While some had considered the Washington Nationals as unlikely bidders for one of the two major free-agent first baseman as a result of their current logjam at the position, Ken Rosenthal of Fox Sports insists that the club is a major player for free-agent Prince Fielder and view him as their top offensive target.
Fielder, who is looking for a contract similar to the eight-year, $180 million contract that the New York Yankees gave Mark Teixeira in 2008. According to Rosenthal however, the talks hit a snag today between the Nationals and Fielder’s agent Scott Boras. When it comes to Boras though, a snag is usually more of a negotiating ploy rather than a sign that a deal can’t get done.
Nats GM Mike Rizzo and Boras have a strong working relationship with one another, even if they have had heated battles over players the last several years. In fact, Boras clients made up a good portion of the Nats roster in 2010. Rick Ankiel, Alex Cora, Danny Espinosa, Jayson Werth, Stephen Strasburg, Bryce Harper, Ivan Rodriguez, Anthony Rendon, Brian Goodwin and Alex Meyer are all clients of Boras.

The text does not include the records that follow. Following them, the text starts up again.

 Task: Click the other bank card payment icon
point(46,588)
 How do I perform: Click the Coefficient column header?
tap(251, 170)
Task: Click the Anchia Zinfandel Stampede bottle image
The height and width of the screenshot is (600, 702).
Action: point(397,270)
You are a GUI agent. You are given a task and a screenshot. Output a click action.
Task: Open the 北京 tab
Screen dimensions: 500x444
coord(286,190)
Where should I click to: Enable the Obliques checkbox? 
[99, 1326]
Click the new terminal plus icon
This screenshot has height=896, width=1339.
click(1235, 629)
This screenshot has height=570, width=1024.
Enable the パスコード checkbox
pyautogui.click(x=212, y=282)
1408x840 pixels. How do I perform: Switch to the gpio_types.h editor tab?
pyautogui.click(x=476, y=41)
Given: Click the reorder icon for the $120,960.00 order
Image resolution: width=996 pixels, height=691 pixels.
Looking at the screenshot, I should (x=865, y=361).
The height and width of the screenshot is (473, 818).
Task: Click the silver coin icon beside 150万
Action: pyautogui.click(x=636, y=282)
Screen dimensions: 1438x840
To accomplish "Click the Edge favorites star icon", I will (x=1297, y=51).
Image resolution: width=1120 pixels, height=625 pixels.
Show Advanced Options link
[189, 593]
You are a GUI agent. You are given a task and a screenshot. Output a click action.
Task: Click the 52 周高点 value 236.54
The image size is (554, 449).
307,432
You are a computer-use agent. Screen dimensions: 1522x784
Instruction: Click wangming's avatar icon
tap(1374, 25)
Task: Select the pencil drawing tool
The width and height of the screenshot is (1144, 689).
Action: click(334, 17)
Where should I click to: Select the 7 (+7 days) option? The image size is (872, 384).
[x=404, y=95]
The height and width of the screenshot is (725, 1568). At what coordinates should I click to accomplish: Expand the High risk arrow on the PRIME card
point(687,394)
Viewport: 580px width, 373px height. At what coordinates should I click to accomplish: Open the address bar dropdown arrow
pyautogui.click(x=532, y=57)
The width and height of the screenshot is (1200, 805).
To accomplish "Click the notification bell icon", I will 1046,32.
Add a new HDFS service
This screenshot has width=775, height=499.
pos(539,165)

This news represents a major shift toward aggression by the Nationals front office. It had previously been assumed that with Adam LaRoche’s heavy $8 million contract that the club would eat their losses and try to recoup their investment with him at first base this season. But when you consider giving a player a contract worth $180-200 million, eating an extra $8 million suddenly seems like less of a big deal, especially if you acquire an All-Star talent.
Fielder obviously would help improve the Nats lineup, and as a left-handed hitter, he would provide a good threat from the opposite side of the plate as Mike Morse, Jayson Werth, and Ryan Zimmerman. In 2011 Fielder hit .299/.390/.566 with 38 home runs and 120 RBI, making him one of the more valuable players in the league. He finished third in the MVP voting.
If the Nats were to land Fielder it would also allow them more flexibility in trading first base prospect Chris Marrero. We spoke this weekend on how it was probably time to move the first basemen anyway, but acquiring a franchise level talent could just expedite the issue. His value isn’t as high as it once was, but he could be a chip in acquiring an everyday centerfielder or starting pitcher.